▶ Aim of the exercise
In your copy, leave out the pictures and output only the lines from the one holding "At what coordinates should I click to accomplish: Like" through the end of the data below, exactly.

Stored data:
*** Block opens ***
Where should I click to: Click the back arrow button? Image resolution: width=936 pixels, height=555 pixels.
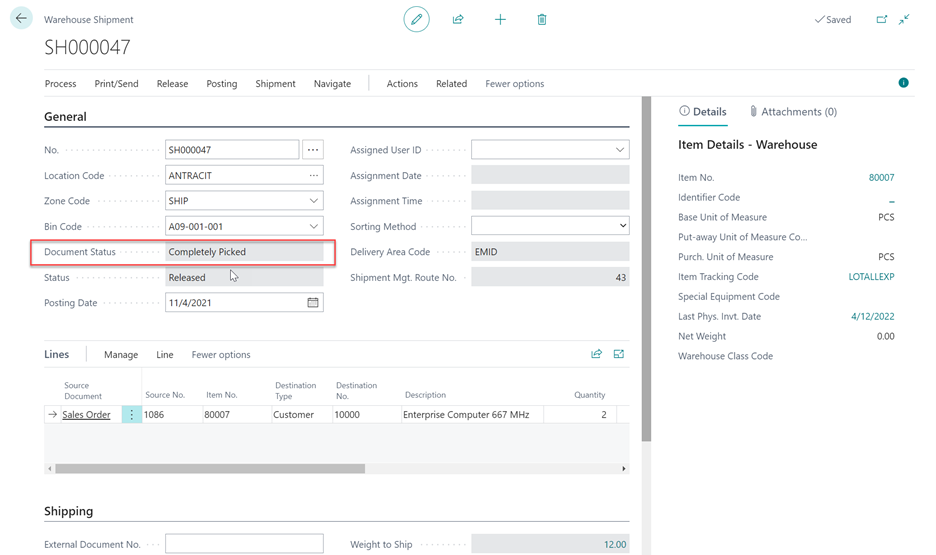click(21, 19)
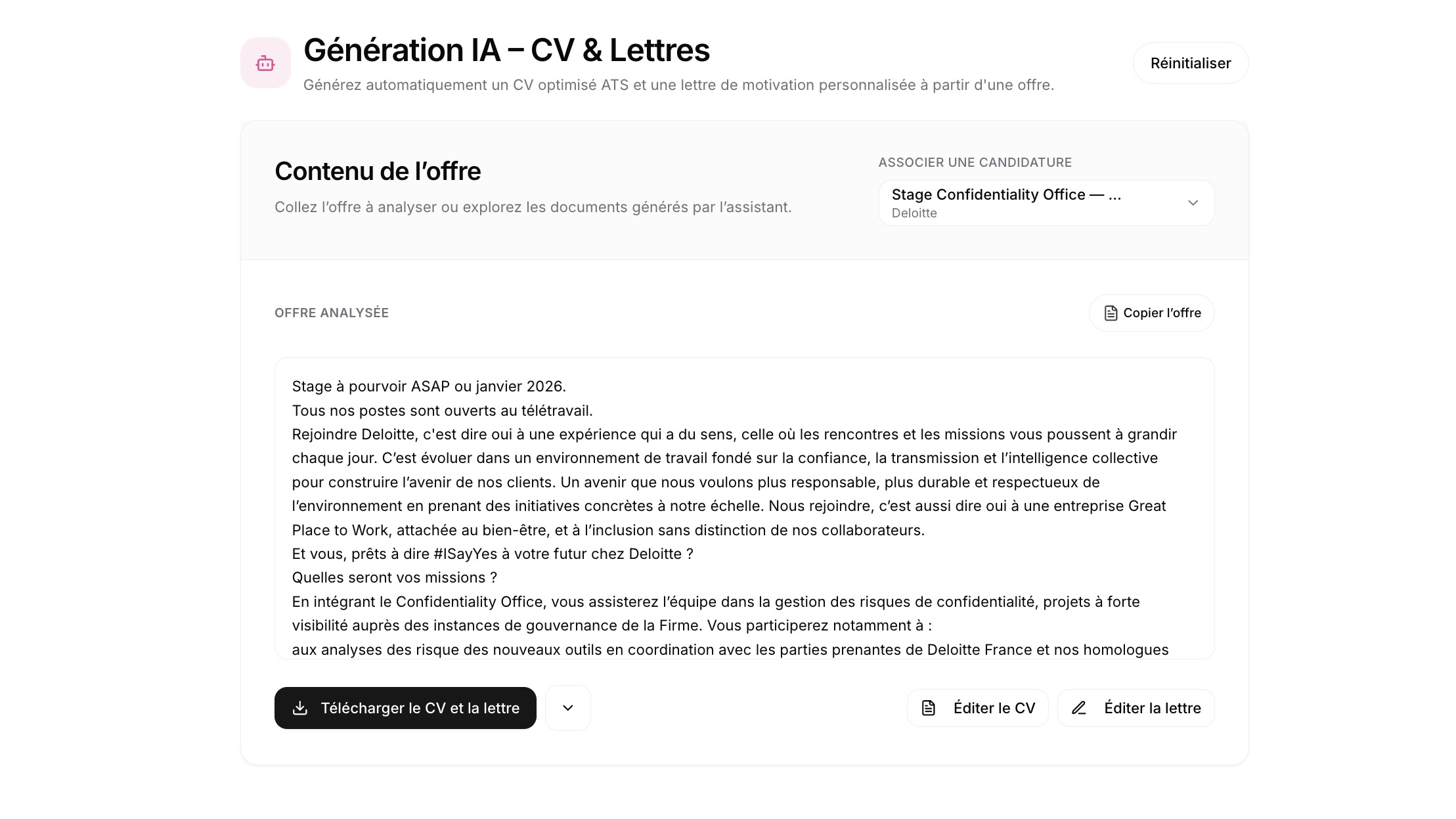This screenshot has width=1456, height=819.
Task: Click the 'Quelles seront vos missions ?' line
Action: coord(394,578)
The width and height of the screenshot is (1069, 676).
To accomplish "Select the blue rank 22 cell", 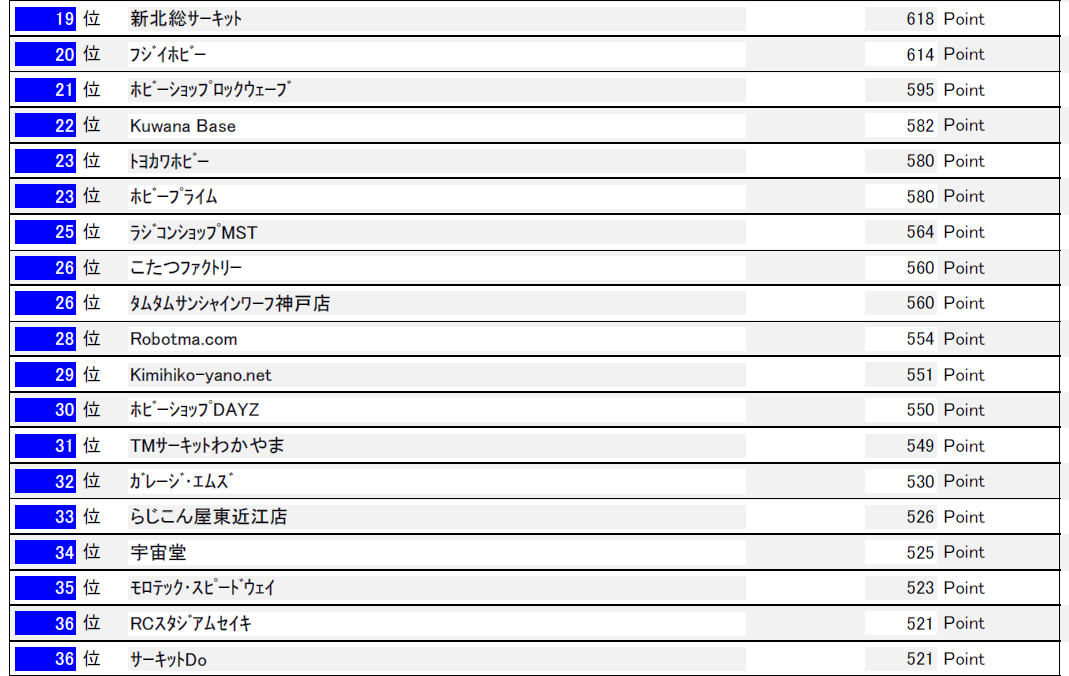I will click(x=46, y=126).
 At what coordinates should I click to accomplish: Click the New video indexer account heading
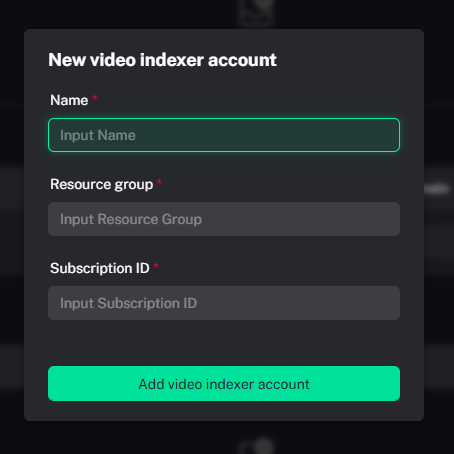[162, 60]
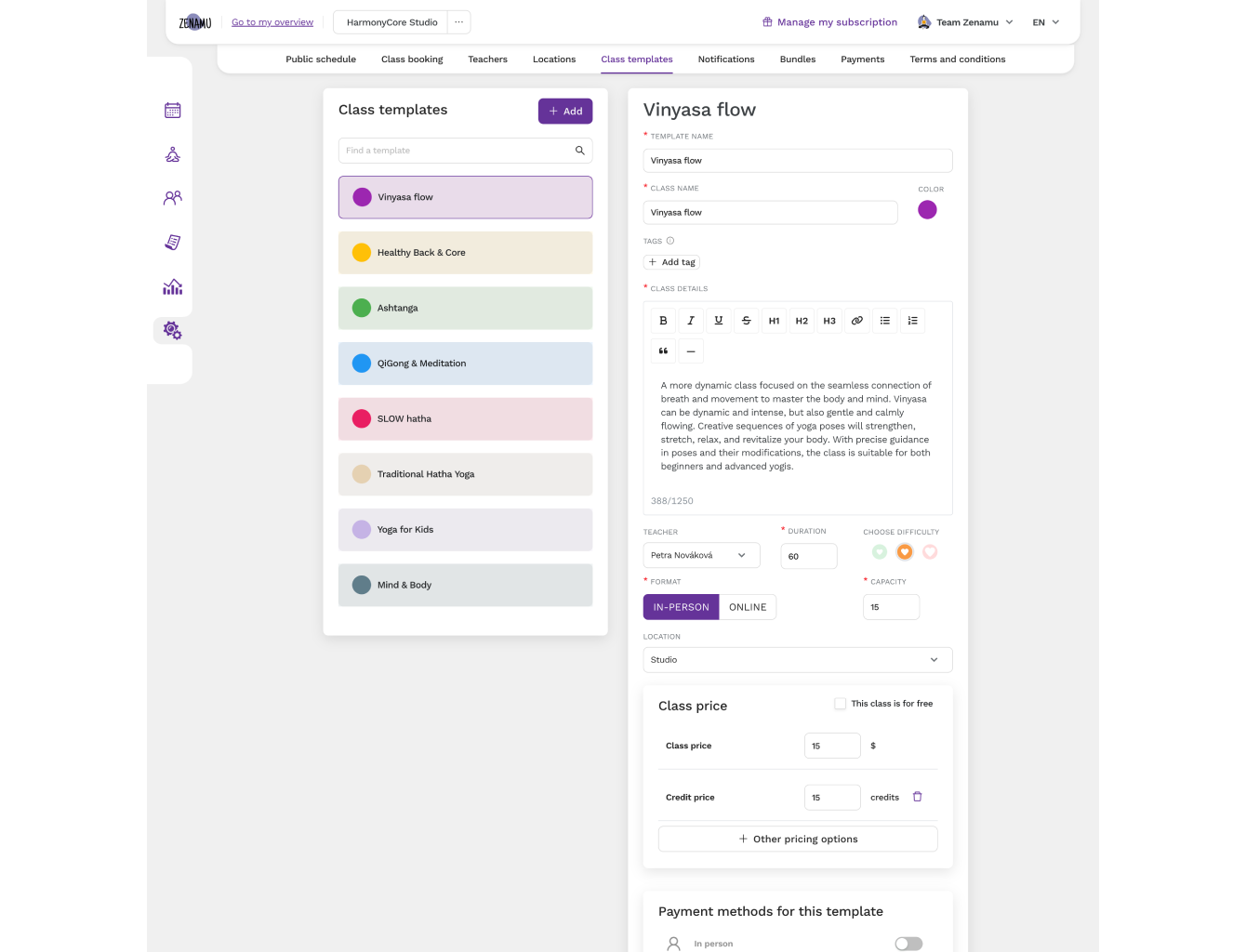1246x952 pixels.
Task: Click the 'Find a template' search field
Action: (457, 151)
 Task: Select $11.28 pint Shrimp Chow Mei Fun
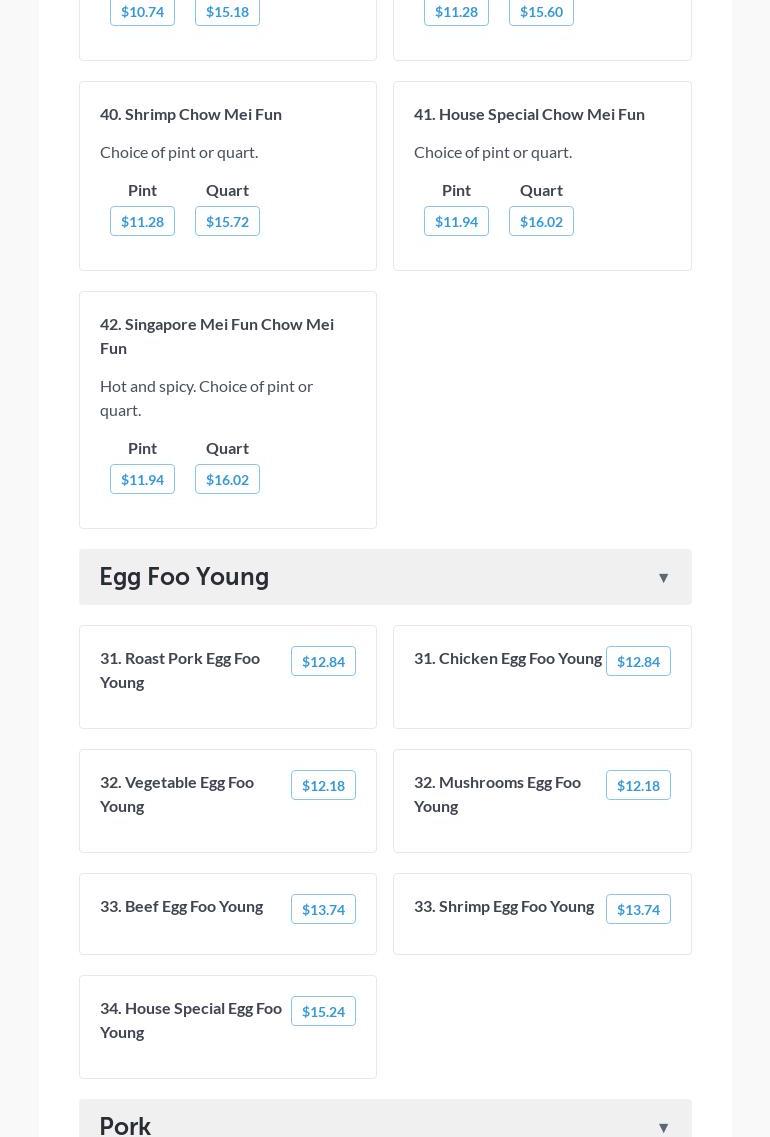pyautogui.click(x=142, y=221)
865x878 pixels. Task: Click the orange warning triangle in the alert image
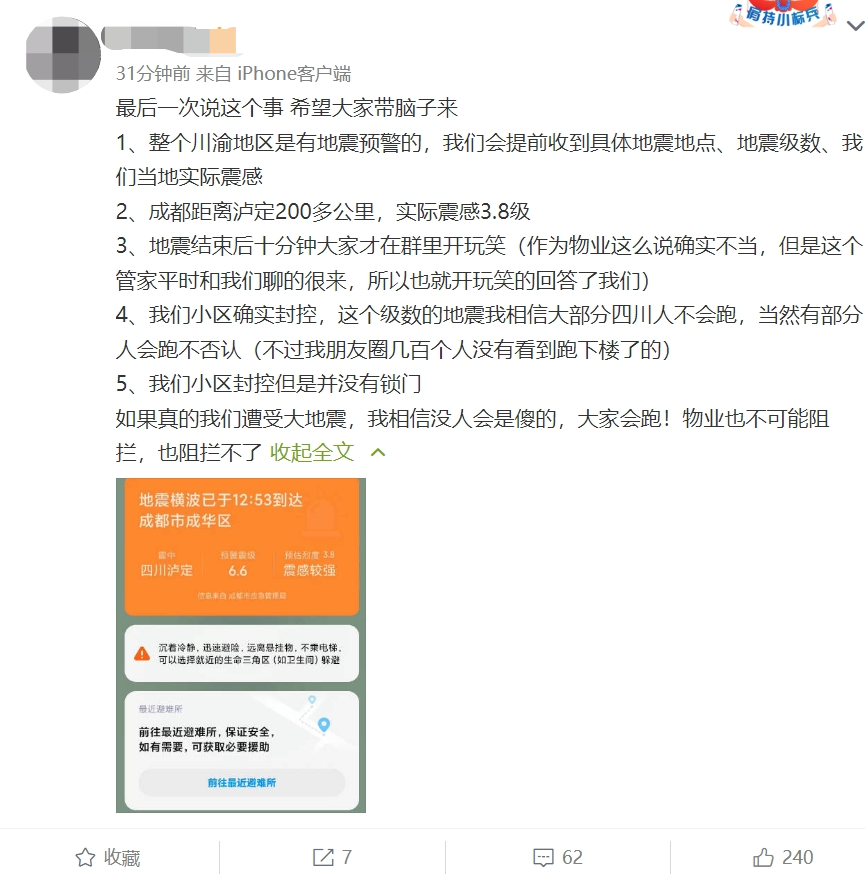(142, 653)
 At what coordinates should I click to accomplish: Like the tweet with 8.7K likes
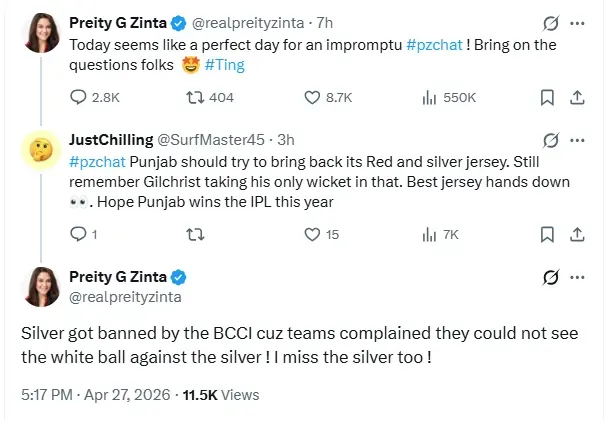(313, 97)
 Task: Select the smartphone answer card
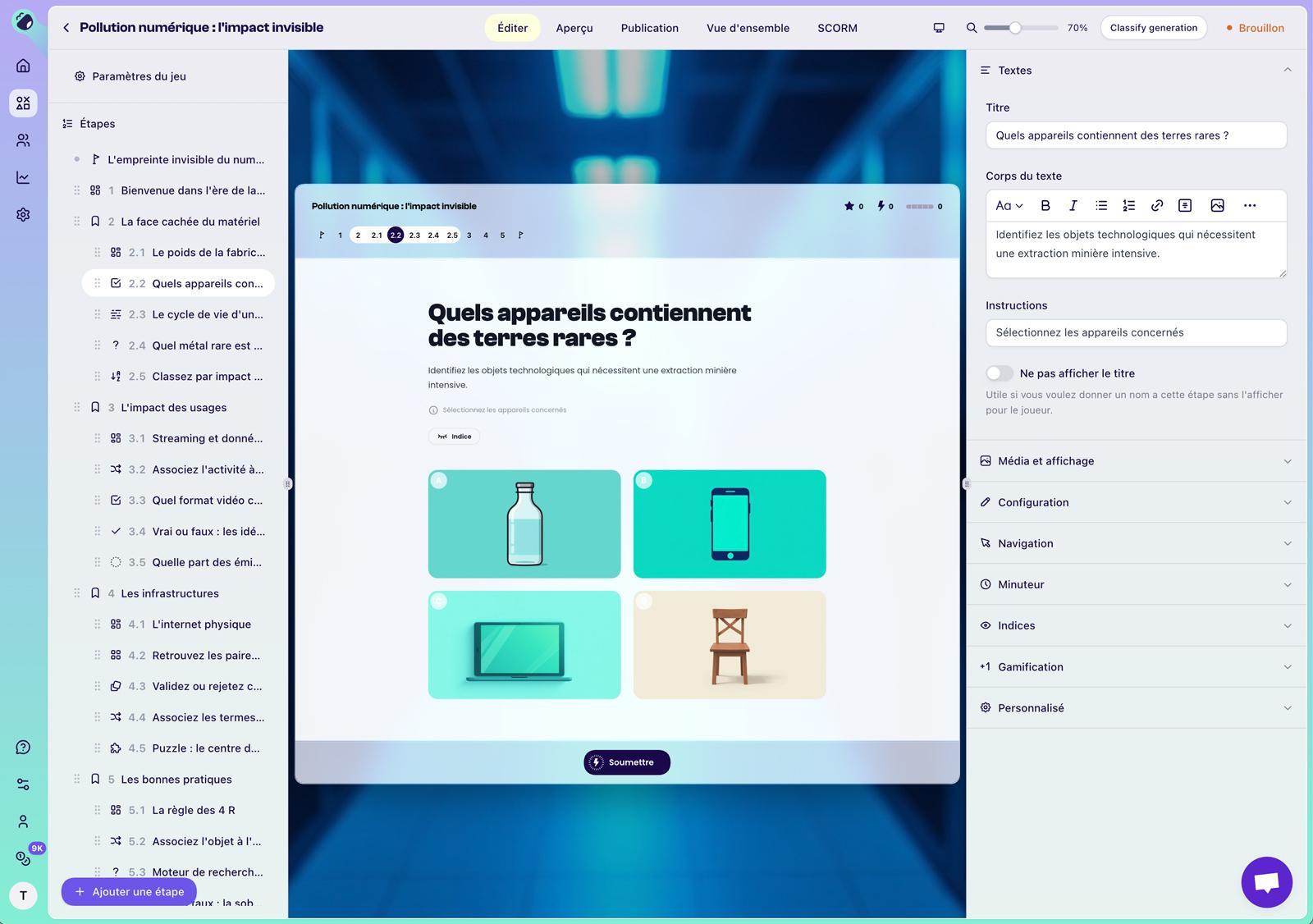730,524
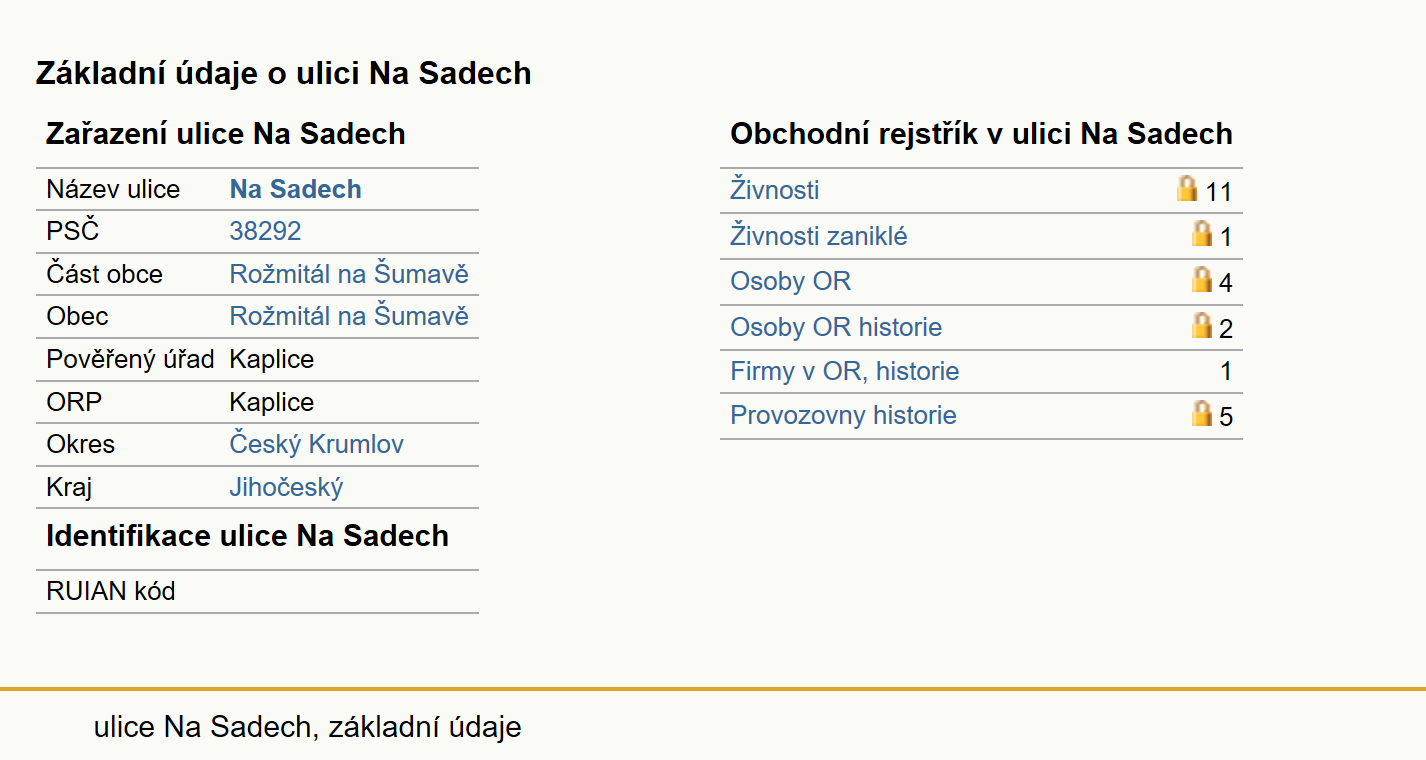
*** Block closes ***
▶ Task response
 At what coordinates should I click to accomplish: Like the tweet with 8.7K likes
(313, 97)
 Task: Select the smartphone answer card
730,524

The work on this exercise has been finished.